Mine's the one that says "AAAARGH, WTF?!"
"If I wanted to pay for TV, I'd buy one and sign-up for cable. "
Why do you need cable if HULU would stream to your TV using a box similar to your cable box? If the content is rich, the quality good and the price right, why would you pay $50 for cable? HULU is on demand (you discover new cool show, bingo you can watch all episodes).
Producers will scream "Pirates!" and demand DRM. Cable companies will threaten to block bandwidth-sucking competition, so no Hi-Def. Marking will come up with numbers showing that customers are too stupid to get their own H.264/AAC player, so video will sputter and stumble through Flash. Advertisers will remind execs that ads are practically free money money money, and then there are ads.
Now you have a product nobody at all will pay for. Hulu investors will wonder why a sure-fire business plain crashed and burned.
The BBC in the UK sets a standard, as someone points out. But the model of compulsory subscription [not taxation] and free at point of use poses problems for other providers, solved by advertising. However all commercial tv in the UK is now wilting for lack of ads.

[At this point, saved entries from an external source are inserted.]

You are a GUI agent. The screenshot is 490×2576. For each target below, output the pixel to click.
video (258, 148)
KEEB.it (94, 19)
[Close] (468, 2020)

The problem in the US is different, as this excellent discussion makes clear. And the (almost) all advertising base with a good streak of subscription is under strain.
The net has developed differently. It was seen as a number of things, but for commercial use it seemed a marvellous advertising and then sales point. It was this that placed so much emphasis on 'free'. Later the process of deriving income streams from advertising became a major model.
As others point out., putting material on the net costs, receiving it costs, and originating costs -whether in time or money.
But the underlying marketing and sales and business models are not new, just recycled. Just as the net is new technology but fundamentally no different from all other distribution and usage problems.
And the problem now, one that faces all media, is that advertising is disappearing in the recession. If, as some think - myself included, this is a long low downturn [perhaps a depression] that disappearance is likely to be like the Cheshire Cat, not much left but the grinning teeth of memory.
Of course this will test every supplier; those who think they will not be able to continue as viable businesses with advertising are starting now to develop the appropriate payment and subscrtiption models. They are not all going to survive and those that do will be slimmed down.
For consumers there will be a lot of rethinking, even if they are pirates, since one can guarantee that those taking what does not belong to them will be hounded increasingly severely. Most arguments for the continuation of 'free' do not have commercial resonance, whatever philosophy may be called in to support such views.
The price of continued and unchecked piracy may well be the end of major investment in entertainments, such as blockbuster films [movies]. That might be a price those who like them will have to pay on behalf of pirates.
At all events, my forecast is that the 'free content' net is in its last days for some decades at least.